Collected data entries
-- -- --

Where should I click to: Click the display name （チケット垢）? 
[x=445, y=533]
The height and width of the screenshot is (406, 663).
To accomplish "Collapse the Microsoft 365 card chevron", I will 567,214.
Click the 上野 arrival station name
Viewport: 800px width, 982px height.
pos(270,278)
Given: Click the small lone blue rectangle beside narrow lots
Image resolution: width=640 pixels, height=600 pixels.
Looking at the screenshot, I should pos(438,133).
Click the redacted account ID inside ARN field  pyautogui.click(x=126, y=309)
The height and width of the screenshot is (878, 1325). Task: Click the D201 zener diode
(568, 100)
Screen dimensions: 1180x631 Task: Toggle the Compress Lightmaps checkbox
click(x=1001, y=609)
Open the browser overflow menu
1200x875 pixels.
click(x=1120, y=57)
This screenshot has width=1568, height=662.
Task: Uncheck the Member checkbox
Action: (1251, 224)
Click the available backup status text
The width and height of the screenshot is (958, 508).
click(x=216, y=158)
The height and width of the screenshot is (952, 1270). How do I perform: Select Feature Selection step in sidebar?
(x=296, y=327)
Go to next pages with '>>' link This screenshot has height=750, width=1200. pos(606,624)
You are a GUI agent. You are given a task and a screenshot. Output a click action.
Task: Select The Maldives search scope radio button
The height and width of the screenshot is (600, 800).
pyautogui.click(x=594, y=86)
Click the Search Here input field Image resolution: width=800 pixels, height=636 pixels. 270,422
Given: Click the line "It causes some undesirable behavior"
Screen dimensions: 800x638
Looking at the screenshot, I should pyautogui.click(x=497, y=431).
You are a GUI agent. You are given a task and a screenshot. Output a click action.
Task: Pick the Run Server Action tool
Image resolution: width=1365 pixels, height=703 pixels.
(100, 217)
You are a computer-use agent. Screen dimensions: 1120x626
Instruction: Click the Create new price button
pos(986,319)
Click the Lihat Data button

-- -- --

PROMPT
Please copy all of the data above exactly.

YOUR SOLUTION
Where should I click to: Click the display name （チケット垢）? 
[x=445, y=533]
The height and width of the screenshot is (406, 663).
To accomplish "Collapse the Microsoft 365 card chevron", I will 567,214.
Click the 上野 arrival station name
Viewport: 800px width, 982px height.
pos(270,278)
Given: Click the small lone blue rectangle beside narrow lots
Image resolution: width=640 pixels, height=600 pixels.
Looking at the screenshot, I should pos(438,133).
Click the redacted account ID inside ARN field  pyautogui.click(x=126, y=309)
The height and width of the screenshot is (878, 1325). Task: Click the D201 zener diode
(568, 100)
Screen dimensions: 1180x631 Task: Toggle the Compress Lightmaps checkbox
click(x=1001, y=609)
Open the browser overflow menu
1200x875 pixels.
click(x=1120, y=57)
This screenshot has width=1568, height=662.
Task: Uncheck the Member checkbox
Action: (1251, 224)
Click the available backup status text
The width and height of the screenshot is (958, 508).
click(x=216, y=158)
The height and width of the screenshot is (952, 1270). How do I perform: Select Feature Selection step in sidebar?
(x=296, y=327)
Go to next pages with '>>' link This screenshot has height=750, width=1200. pos(606,624)
You are a GUI agent. You are given a task and a screenshot. Output a click action.
Task: Select The Maldives search scope radio button
The height and width of the screenshot is (600, 800).
pyautogui.click(x=594, y=86)
Click the Search Here input field Image resolution: width=800 pixels, height=636 pixels. 270,422
Given: Click the line "It causes some undesirable behavior"
Screen dimensions: 800x638
Looking at the screenshot, I should pyautogui.click(x=497, y=431).
You are a GUI agent. You are given a task and a screenshot. Output a click action.
Task: Pick the Run Server Action tool
Image resolution: width=1365 pixels, height=703 pixels.
(100, 217)
You are a computer-use agent. Screen dimensions: 1120x626
Instruction: Click the Create new price button
pos(986,319)
Click the Lihat Data button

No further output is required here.